Face Holding Back Tears 🥹

🥹 (U+1F979) is a standard Unicode character that you can copy and paste anywhere text is accepted. This page provides a concise reference with safe tips, internal links, and practical guidance so you can use it reliably across apps and platforms.

What it is and where it’s used: Face Holding Back Tears is part of the Symbols family (block: Supplemental Symbols and Pictographs). If you need styled or decorative alternatives, try our Fancy Text tool to generate compatible text that works in most modern interfaces.

History & usage: FACE HOLDING BACK TEARS depicts a face showing intense emotion while trying to stay composed. Use this emoji to convey relief after a close call, sadness in a sensitive moment, or overwhelmed empathy in conversations. In chat or social apps, it helps signal a mix of sorrow and stoicism without words. It can soften a tough message by adding warmth, or show that you are holding back feelings in a difficult situation. When describing experiences in reports or UI text, it clarifies tone beyond plain words. For accessibility, include surrounding text that explains the sentiment to assist screen readers. Appearance may vary across platforms, apps, and fonts, so color and detail differ. Ensure the meaning remains clear with context.
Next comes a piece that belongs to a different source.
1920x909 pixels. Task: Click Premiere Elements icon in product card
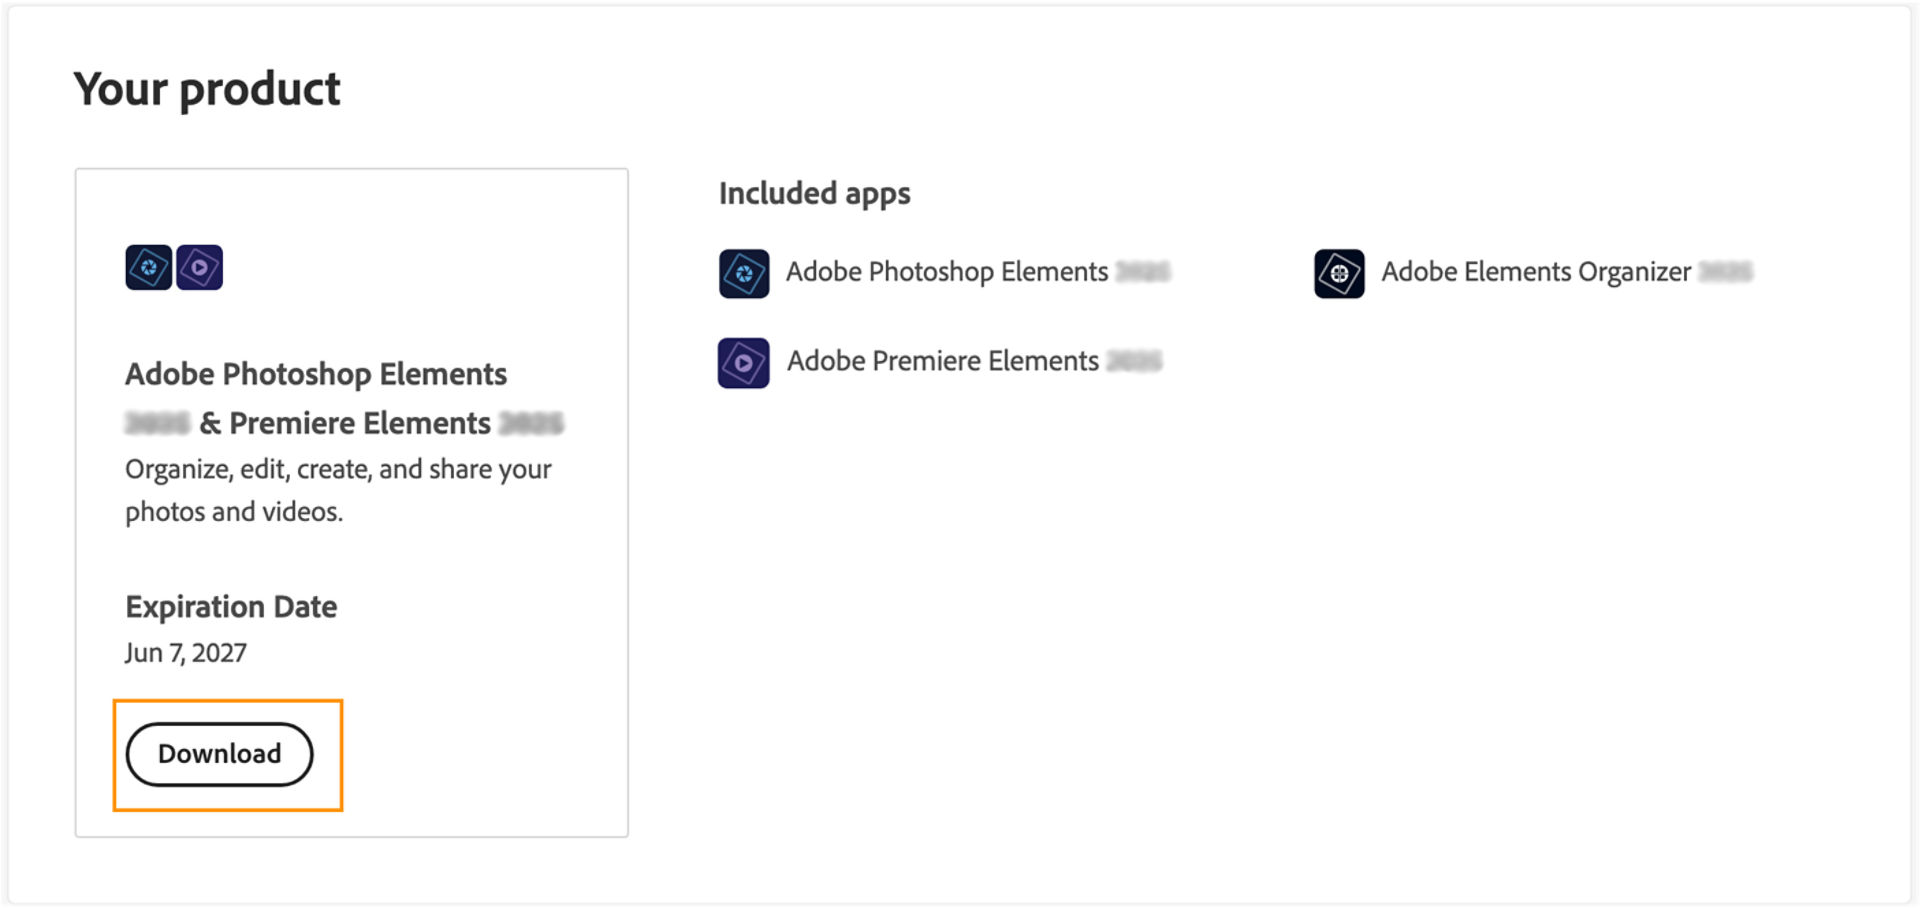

Copy and input: the quickest method is to copy the character here. You can also insert it by its codepoint U+1F979 in many development tools or editors. Some operating systems provide a character viewer or input palette that lets you search by name or code and insert the glyph into documents.

Display and fallback: if you see an empty box (tofu) or a placeholder rectangle, the active font might not include this codepoint. Switching to a font with broader Unicode coverage or using a fallback font usually fixes the issue. On the web, ensure the page’s font stack includes a general‑purpose fallback.
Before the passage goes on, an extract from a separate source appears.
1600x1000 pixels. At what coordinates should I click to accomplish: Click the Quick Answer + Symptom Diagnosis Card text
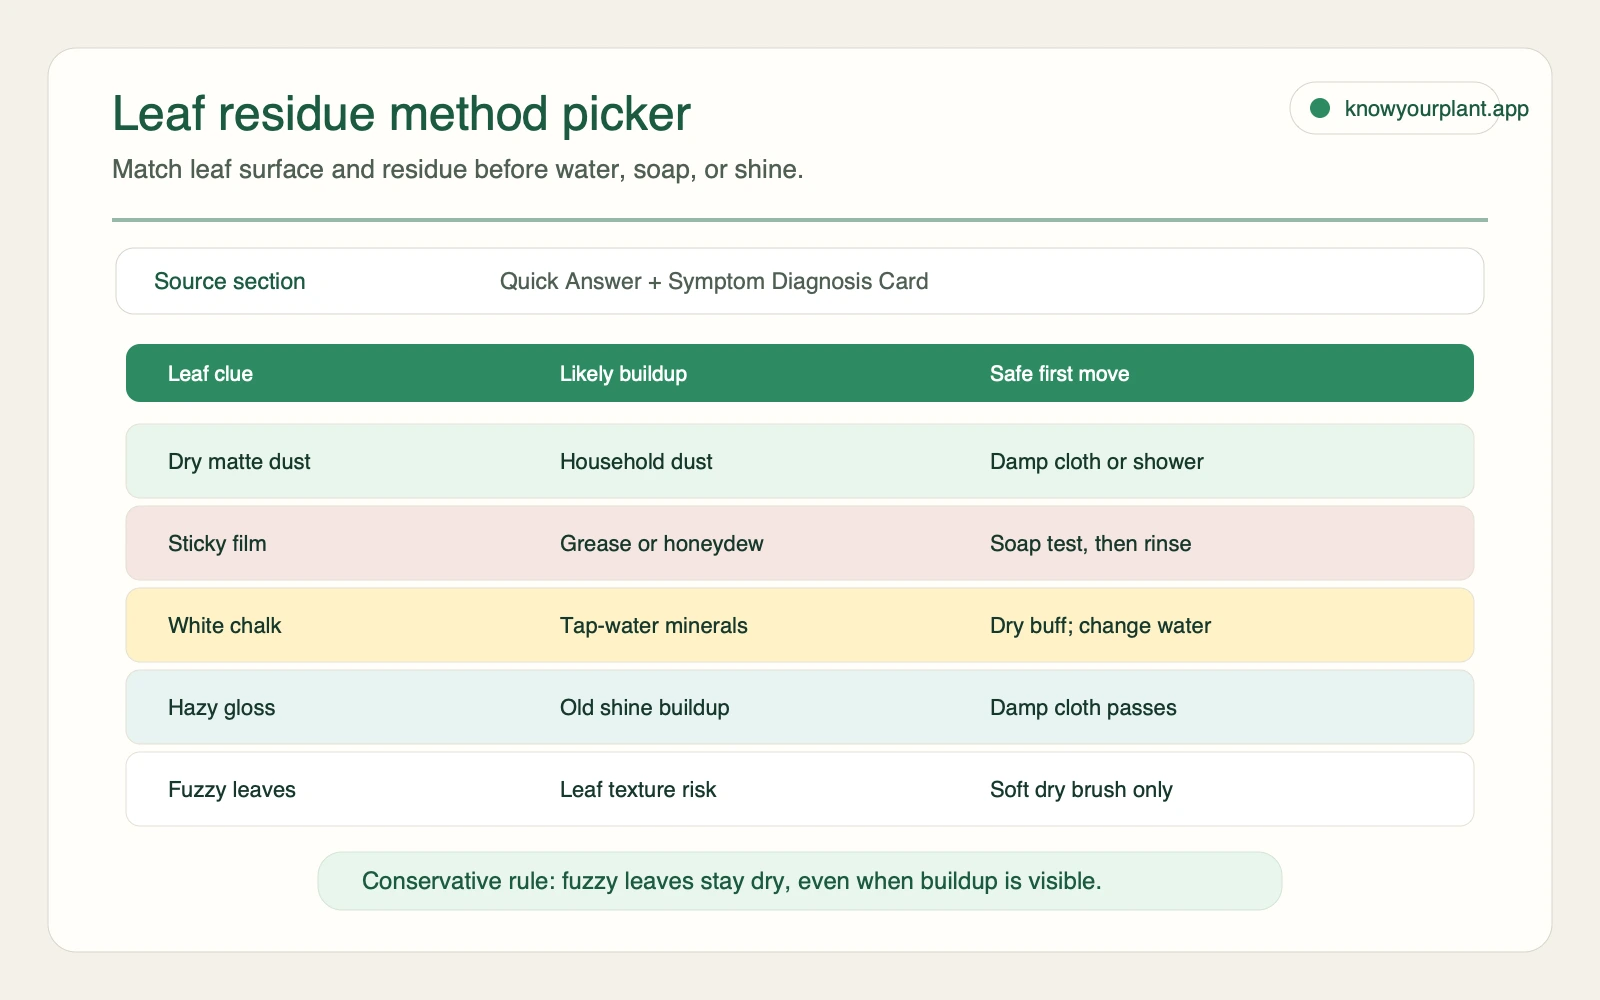point(714,281)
Related references: browse the Categories for similar characters. When choosing a symbol, prefer the official codepoint for semantic clarity and better compatibility with search, copy, and accessibility tooling.

See our category page for related symbols.

Technical details
  • Codepoint: U+1F979
  • General Category: So
  • Age: 14.0
  • Bidi Class: ON
  • Block: Supplemental Symbols and Pictographs
  • Script: Common
  • UTF-8: F0 9F A5 B9
  • UTF-16: D83E DD79
  • UTF-32: 0001F979
  • HTML dec: 🥹
  • HTML hex: 🥹
  • JS escape: \u{1F979}
  • Python \N{}: \N{FACE HOLDING BACK TEARS}
  • Python \U: \U0001F979
  • URL-encoded: %F0%9F%A5%B9
  • CSS escape: \1F979
How to type / insert

Fast copy: click the Copy button near the top of this page.
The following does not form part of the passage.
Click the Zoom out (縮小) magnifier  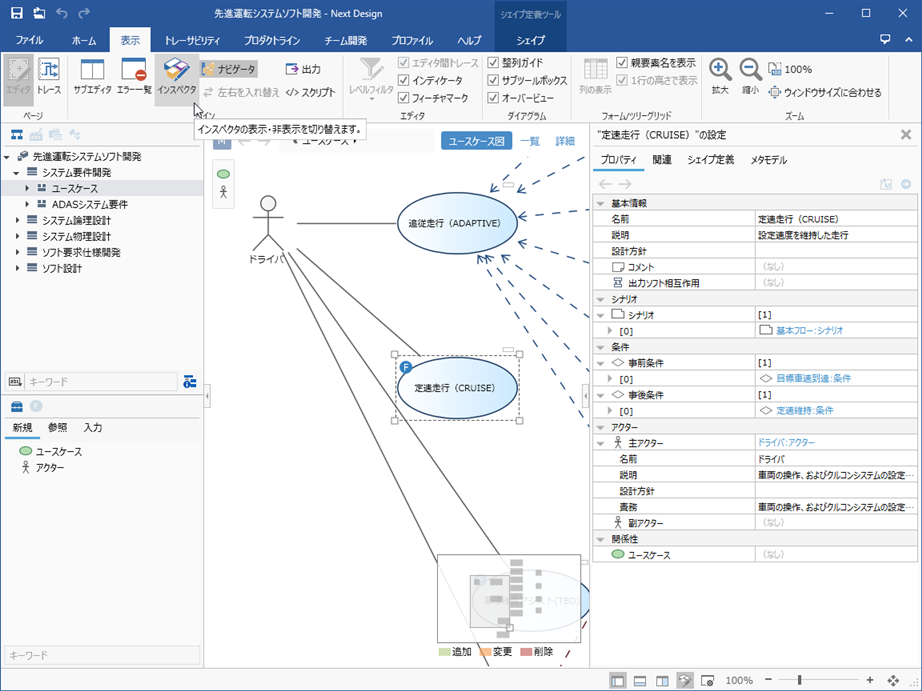750,76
By codepoint: in many editors and IDEs, you can insert via the Unicode code U+1F979 or a built‑in character picker.

HTML: use the numeric entity 🥹 (hex) or 🥹 (decimal) when an HTML entity is needed.

Compatibility & troubleshooting

Font support: if the symbol does not render, the current font likely lacks this codepoint. Choose a font with broad Unicode coverage or allow a fallback font.

Web pages: ensure your CSS font stack includes a general fallback; avoid relying on images for common symbols to preserve accessibility and copyability.